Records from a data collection
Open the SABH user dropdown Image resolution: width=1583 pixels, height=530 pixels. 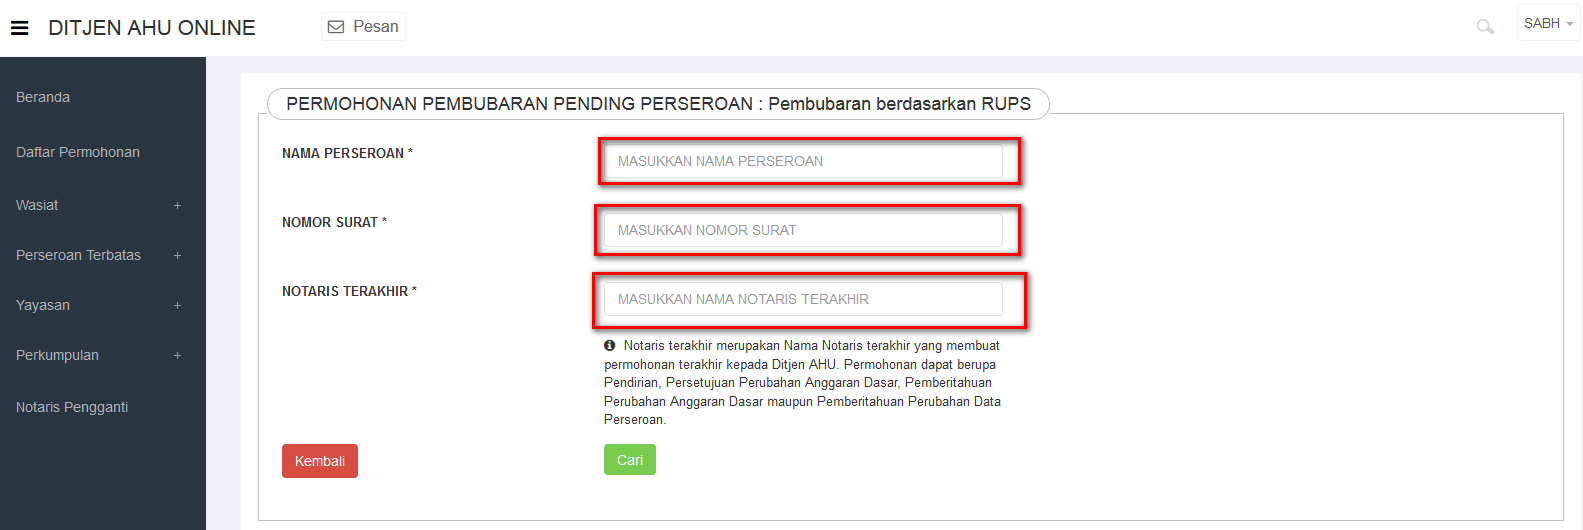[x=1547, y=23]
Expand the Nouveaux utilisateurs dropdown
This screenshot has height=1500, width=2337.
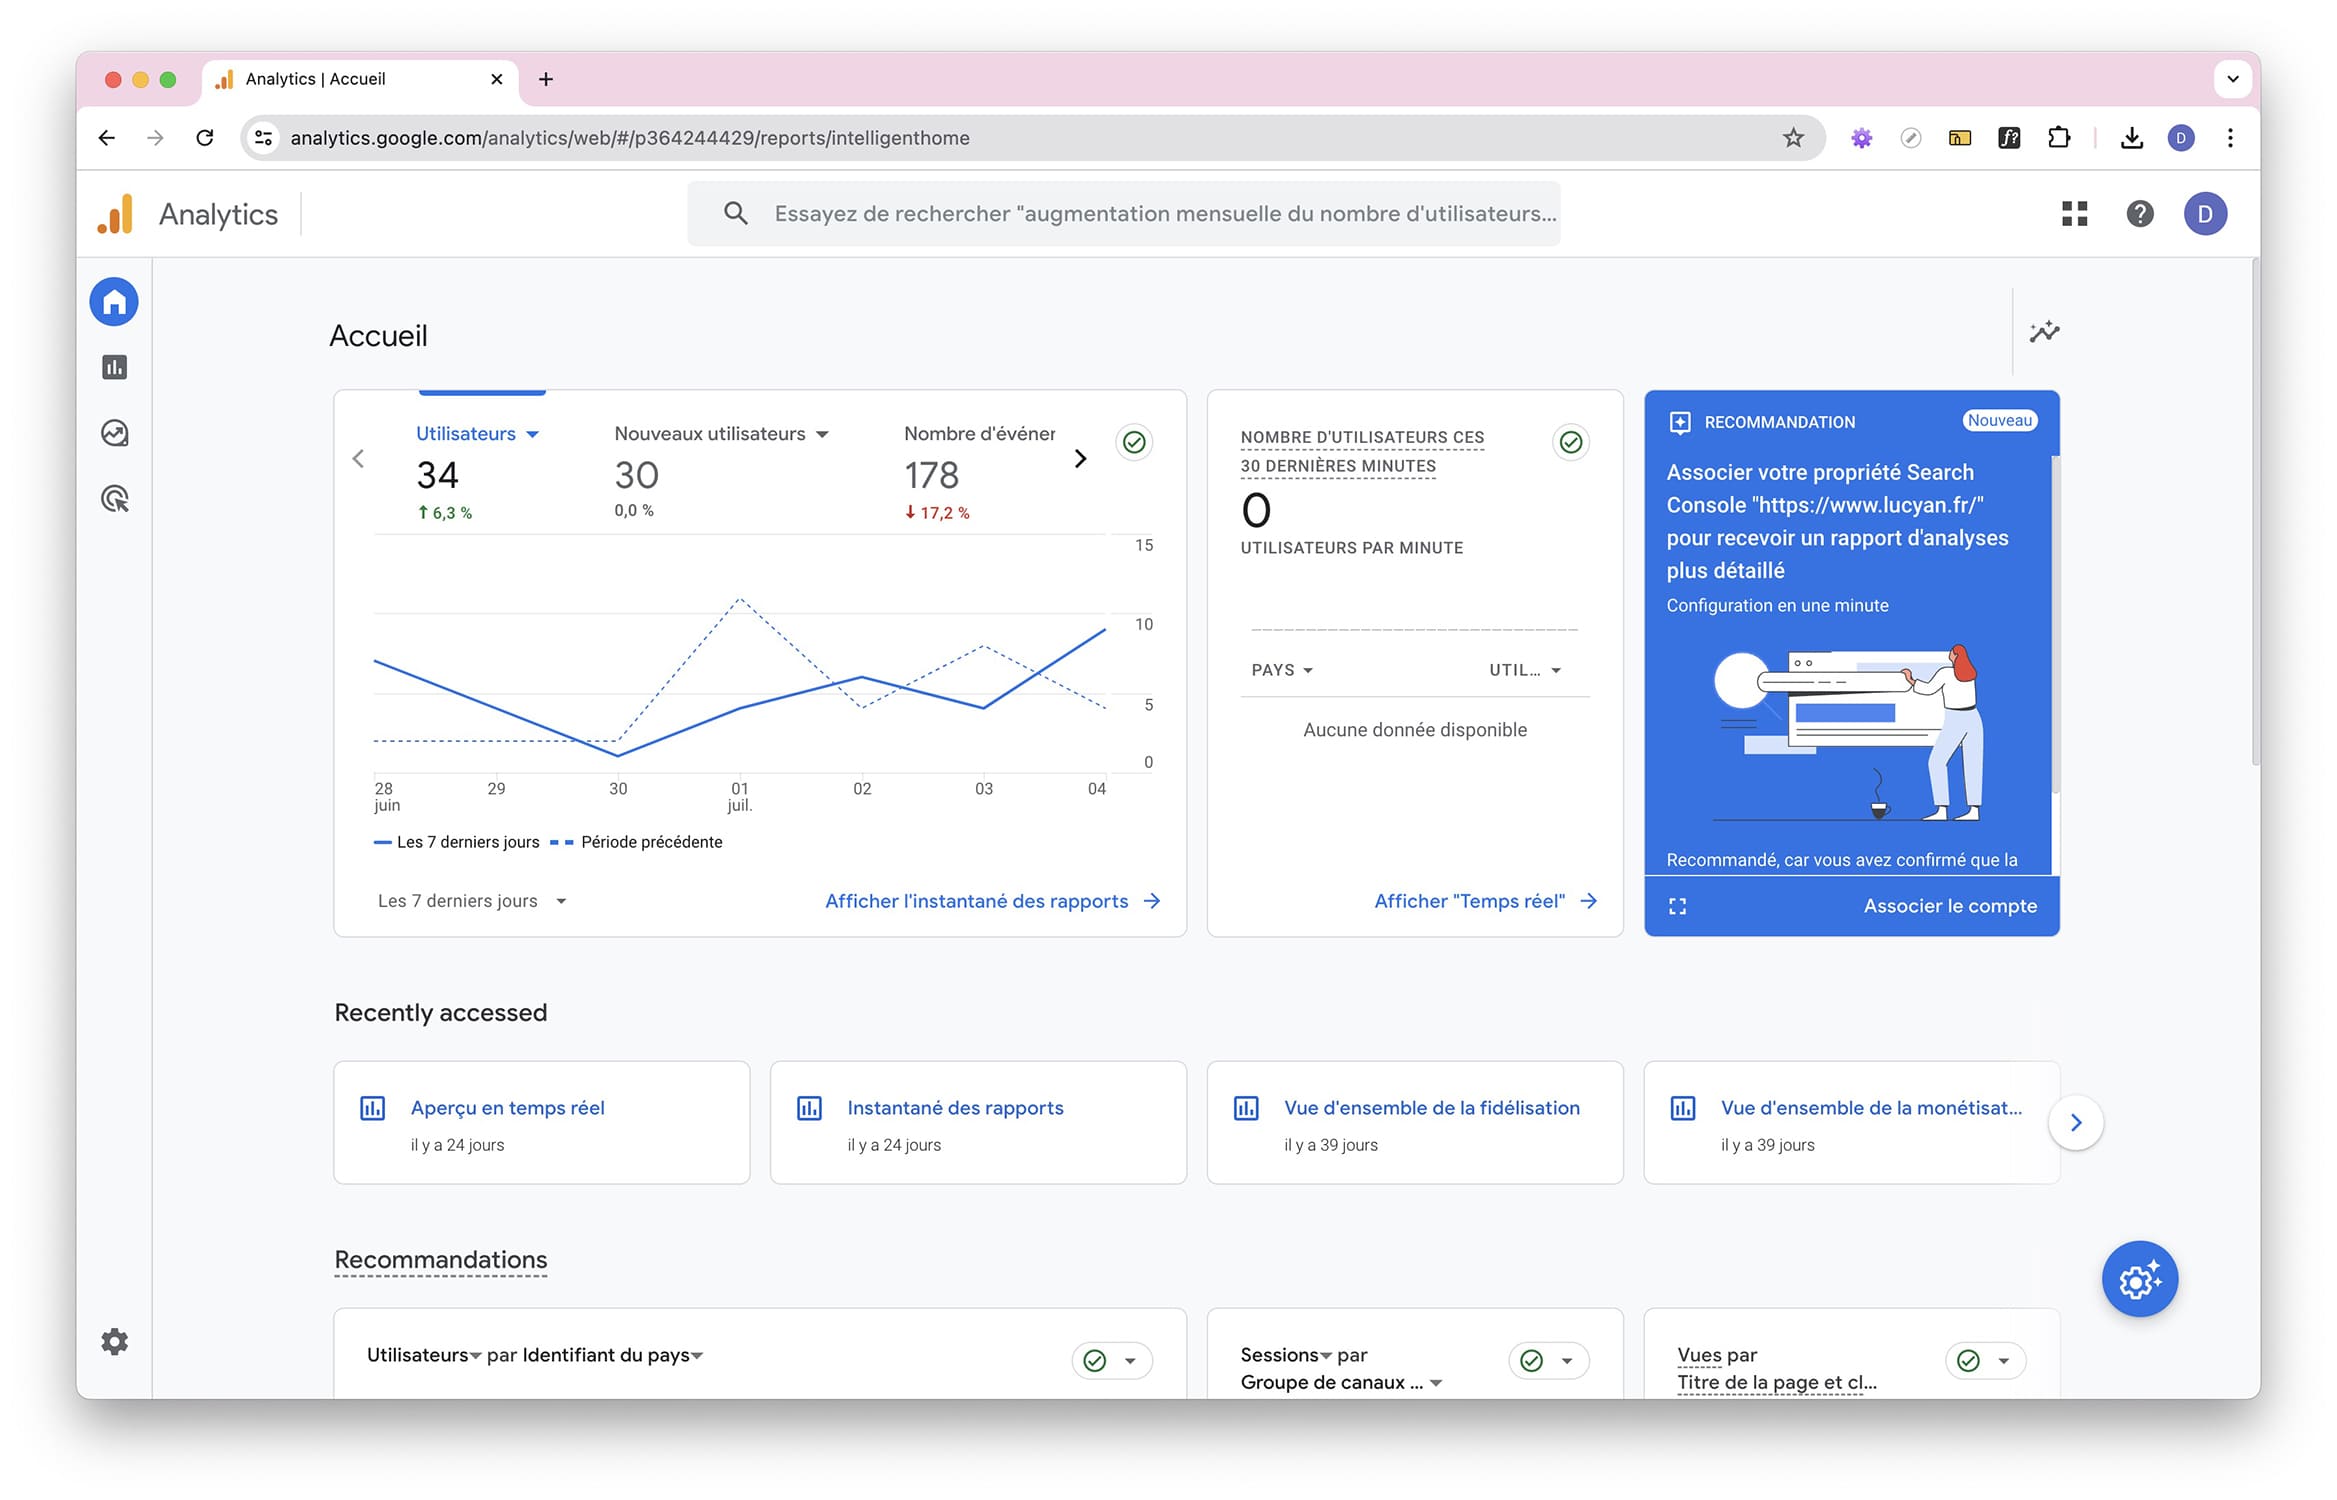pyautogui.click(x=823, y=432)
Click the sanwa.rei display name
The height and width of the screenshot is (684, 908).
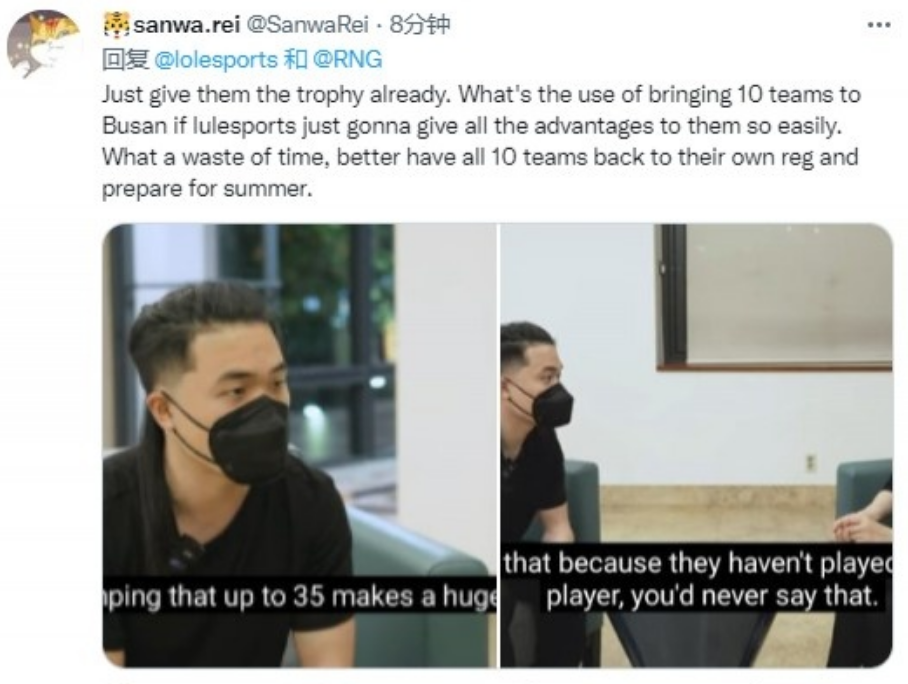click(x=186, y=25)
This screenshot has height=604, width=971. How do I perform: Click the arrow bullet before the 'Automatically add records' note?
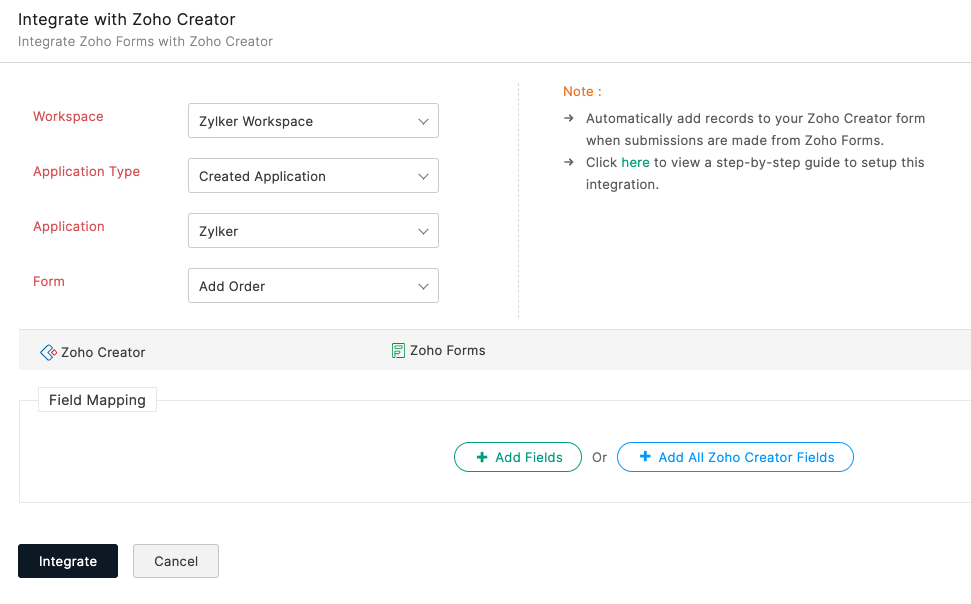pyautogui.click(x=568, y=118)
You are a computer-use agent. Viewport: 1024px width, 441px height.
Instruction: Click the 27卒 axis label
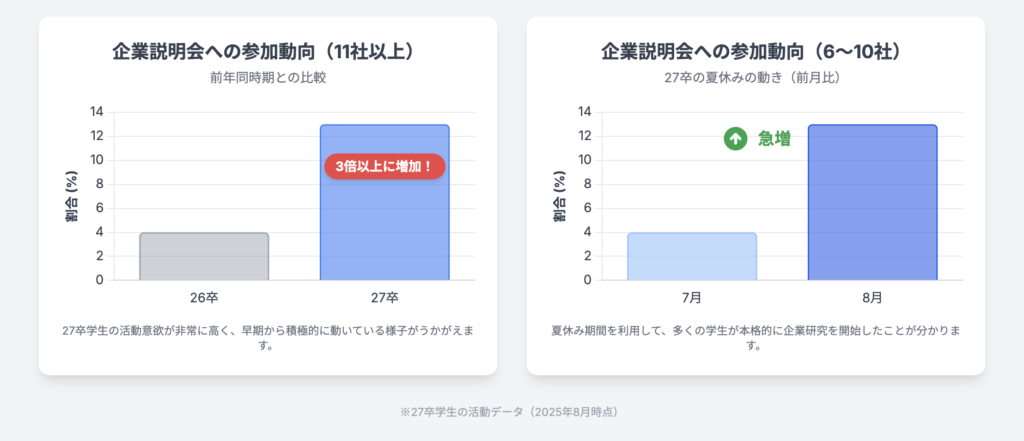[x=384, y=298]
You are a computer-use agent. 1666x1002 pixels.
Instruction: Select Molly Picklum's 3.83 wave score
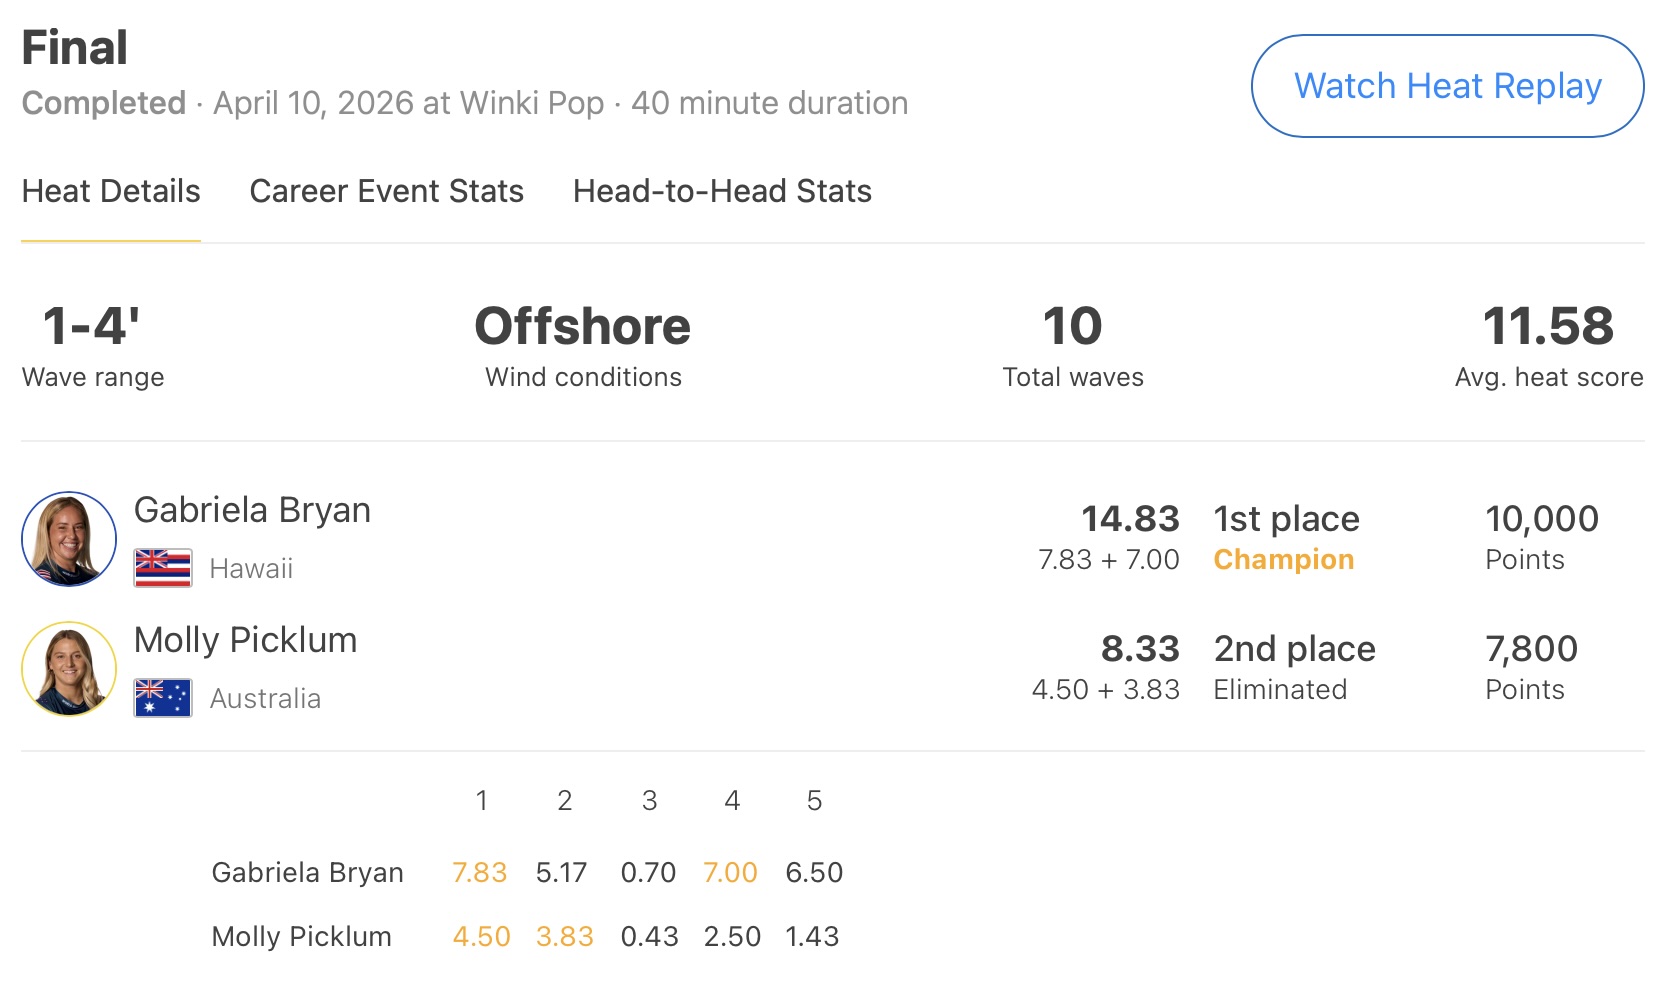[564, 937]
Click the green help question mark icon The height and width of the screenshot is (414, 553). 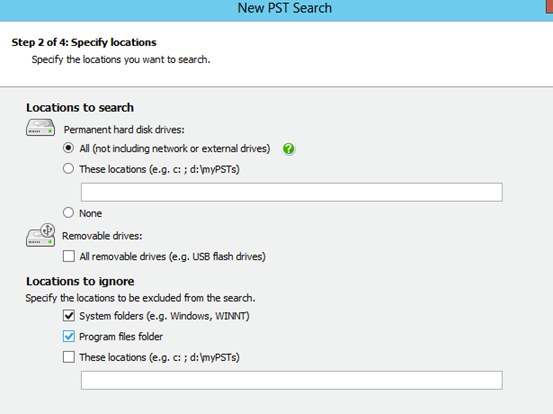(288, 149)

WORK INSTRUCTION
A single number is asked for: how many lines in the entries above hold the string "computer".

ANSWER SPACE
2